И голос… Боже! Поймешь-ли?
Почему я, как темное дно,
Почему я такой нехороший?
«Я пробовал, молился, жег…»
Я пробовал, молился, жег
Свою душу, свою кровь, свое тело,
Но дух мой любить не мог,
И плоть моя не горела.
Теперь – равнина путь…
Нее прямо, без извилистых точек.
О, Господи, подыши мне на грудь
И пошли на меня ветерочек.
Ярославль. 1913.
«Себя ударить мне жалко…»
Себя ударить мне жалко,
Я такой нежный и голубой,
Да и не послушается палка,
Обструганная тобой.
Но вот подойдешь ты дорогой,
Которой я навстречу шел.
И вспомню я карающего Бога,
И вспомню вершины зол.
Теперь твой удар ужасен,
И не сладок и не могуч.
Ты видишь – мой взгляд стал ясен.
Еще камней навьючь!
Быть может станет легче,
А может быть и тяжелей.
Я предчувствую свой поздний вечер.
Ударь! Приласкай! Согрей!
1914.
«Ах, не надо звонких и колючих…»
Ах, не надо звонких и колючих
И беспощадно ужасных слов.
Пусть на небе вытанцовывают тучи,
Постукивая, гвоздиками каблуков.
Мне некуда устремиться и заплакать,
Хочется быть малюсеньким совсем;
Вымазаться чернилами, лаком,
И не решать жизненных теорем.
Ах, не надо жестокостей и уколов –
Я изнервничался, дайте мне покой.
Вокруг, будто осенью, все голо,
И нельзя побеседовать с сочувствующей душой.
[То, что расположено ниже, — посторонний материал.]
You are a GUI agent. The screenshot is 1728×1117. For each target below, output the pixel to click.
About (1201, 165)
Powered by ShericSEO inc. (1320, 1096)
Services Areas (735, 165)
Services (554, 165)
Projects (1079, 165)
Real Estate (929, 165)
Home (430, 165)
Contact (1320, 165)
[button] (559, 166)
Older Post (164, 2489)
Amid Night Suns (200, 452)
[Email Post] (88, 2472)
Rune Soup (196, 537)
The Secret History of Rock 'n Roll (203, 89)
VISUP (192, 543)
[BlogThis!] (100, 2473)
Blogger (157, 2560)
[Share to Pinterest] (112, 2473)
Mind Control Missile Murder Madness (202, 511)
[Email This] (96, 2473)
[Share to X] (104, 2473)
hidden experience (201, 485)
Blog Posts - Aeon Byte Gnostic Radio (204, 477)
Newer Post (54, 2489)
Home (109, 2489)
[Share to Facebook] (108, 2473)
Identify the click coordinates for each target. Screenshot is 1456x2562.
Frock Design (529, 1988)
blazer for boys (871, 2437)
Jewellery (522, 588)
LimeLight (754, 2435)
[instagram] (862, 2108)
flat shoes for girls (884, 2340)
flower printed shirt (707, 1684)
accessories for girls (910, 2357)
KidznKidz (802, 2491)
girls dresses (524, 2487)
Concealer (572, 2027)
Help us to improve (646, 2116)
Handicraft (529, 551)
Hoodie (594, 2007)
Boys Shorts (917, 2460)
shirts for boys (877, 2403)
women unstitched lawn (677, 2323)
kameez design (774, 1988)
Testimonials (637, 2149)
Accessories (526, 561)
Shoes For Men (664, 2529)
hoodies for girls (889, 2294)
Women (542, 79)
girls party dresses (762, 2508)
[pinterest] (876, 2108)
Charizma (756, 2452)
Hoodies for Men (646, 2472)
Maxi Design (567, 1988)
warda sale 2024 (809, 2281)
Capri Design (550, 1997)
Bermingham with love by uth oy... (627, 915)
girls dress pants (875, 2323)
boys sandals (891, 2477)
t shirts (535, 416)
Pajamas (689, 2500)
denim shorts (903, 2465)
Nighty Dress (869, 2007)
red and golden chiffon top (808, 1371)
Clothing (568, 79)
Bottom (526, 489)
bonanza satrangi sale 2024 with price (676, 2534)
Довольно наркотических откровений,
Довольно играть с огнем!
Где-нибудь в сыром подвале стать на колени,
И без дум, без слез, без мучений
Кончить со вчерашним днем!
1914.
«В каждом движении гадкая злость…»
В каждом движении гадкая злость,
Крепкая, как слоновая кость.
Ангелы с неба, – желанные гости,
Не вытравят нехорошей злости.
Имя Его страшно произнести,
Вечно с открытою болью брести.
Нести свои мерзости в душе больной,
Задыхаясь чужою весной.
Может быть, станет легче от пестроты,
Бумаги, цифр и насмешек простых?
1914.
«Горькая радость в оскорблении…»
Горькая радость в оскорблении,
В ударе, в визге, в плаче кнута,
В мучительном пренебрежении.
(Об этом молчат уста).
Так сладостно одно движенье,
Движенье глаз кричащих и рта:
В нем сладость, и нежность, и пенье
И отвратительная глиста.
Закрыть рукою глаза и уши,
И улыбнуться на липкий крик.
В улыбке этой – все наши души,
В улыбке этой – сладчайший лик.
1914, февраль.
«В каждом зрачке, мелькнувшем даже…»
В каждом зрачке, мелькнувшем даже
В злобном и горьком краю,
Ищу дешевой и верной продажи
И всю душу, зарытую в саже,
Каждому встречному отдаю,
Сознавал, что взгляды и встречи
И взмахи прекрасных ресниц
Полоумной души не излечат, –
Только глубже и горше калечат
Душу – старенькую девицу.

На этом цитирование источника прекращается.